_SELECTED TEXT_.
Rabbit Advocacy Animal Matters

 

Let’s just call it a war

January 31, 2014 James McWilliams

The media fails animals. All the time. Tragically. Part of this failure boils down to the fact that it can. And part of the fact that it can reflects the reality that animals cannot speak for themselves, at least not in the press. You cannot, for example, call up an animal to ask his perspective on what it's like to be owned for the purposes of commodification.

And so what the media does, as Dan Frosch of the New York Times recently did, is project onto animals stereotypical assessments that ignore the most basic tenets of animal ethology. To wit, as a kind of toss off remark, Frosch writes that a cow up for auction "stared blackly out at the crowd."

For anyone who knows the first thing about cows, this is almost too much to take. "Blankly," of course, implies without emotion or thought. It implies that the cow didn't know what was up, that she's just a clueless fat beast that we needn't feel bad about killing and eating. But does anyone--I don't know, say, an editor--ask Frosch to provide a source for the implication that the cow was clueless?

_SET OF TASKS_.
**a)** According to the essay, which newspaper does Dan Frosch write for?
**b)** Please reproduce the passage of the essay that begins with the words containing "Let’s just call" and ends with "purposes of commodification.".
The records aren't needed for this work.

_EXTRACTED RECORDS_.
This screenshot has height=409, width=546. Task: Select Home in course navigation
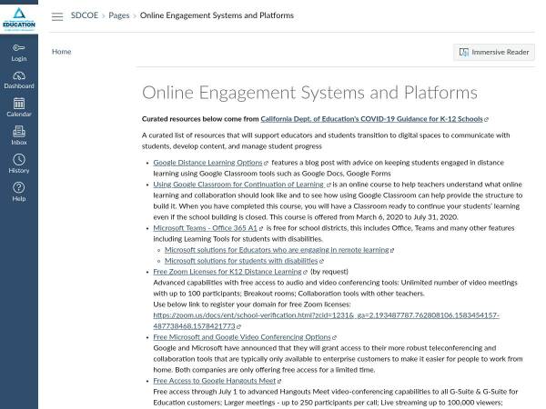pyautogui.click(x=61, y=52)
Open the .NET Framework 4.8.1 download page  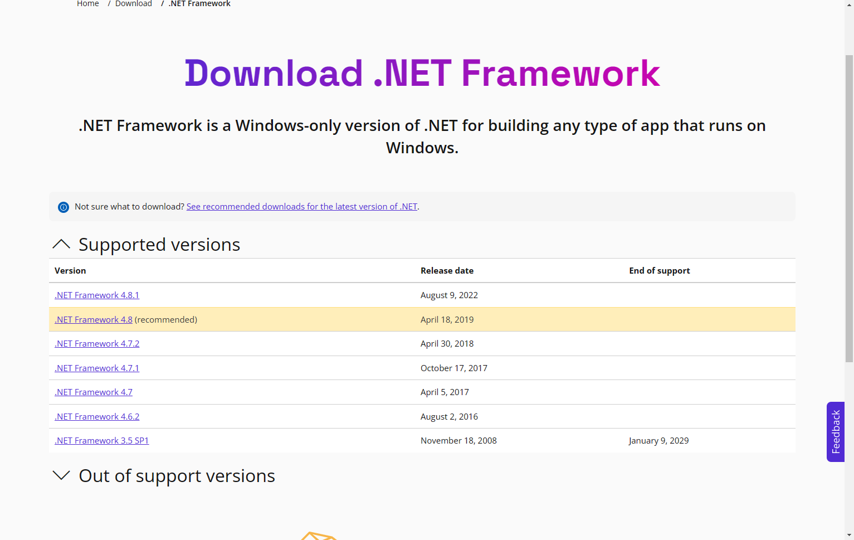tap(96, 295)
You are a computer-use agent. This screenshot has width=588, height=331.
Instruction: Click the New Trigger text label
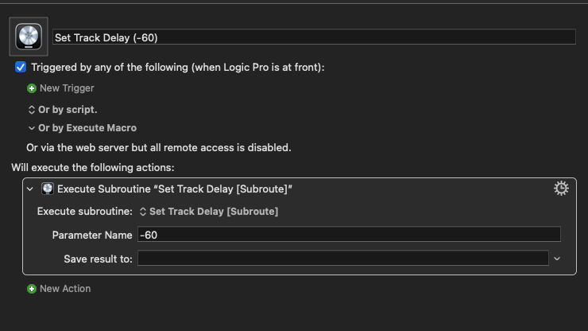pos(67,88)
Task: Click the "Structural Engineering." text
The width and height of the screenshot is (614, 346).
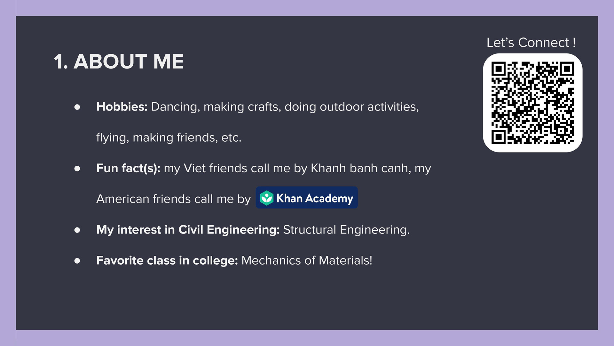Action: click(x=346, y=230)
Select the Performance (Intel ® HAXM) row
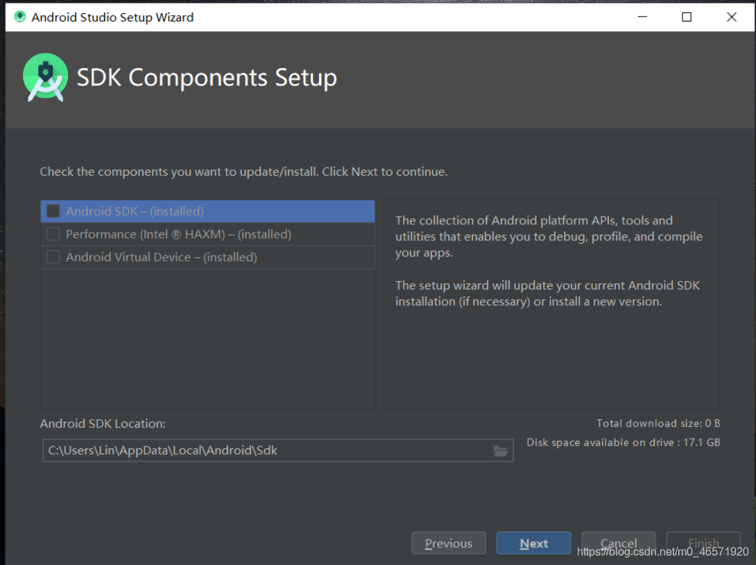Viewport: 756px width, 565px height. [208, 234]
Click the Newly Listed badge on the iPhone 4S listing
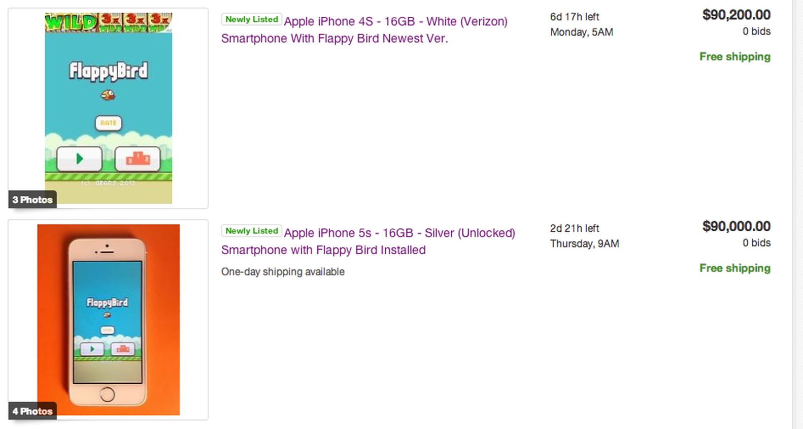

_EXPECTED OUTPUTS_.
**a)** The New York Times.

**b)**
Let’s just call it a war

January 31, 2014 James McWilliams

The media fails animals. All the time. Tragically. Part of this failure boils down to the fact that it can. And part of the fact that it can reflects the reality that animals cannot speak for themselves, at least not in the press. You cannot, for example, call up an animal to ask his perspective on what it's like to be owned for the purposes of commodification.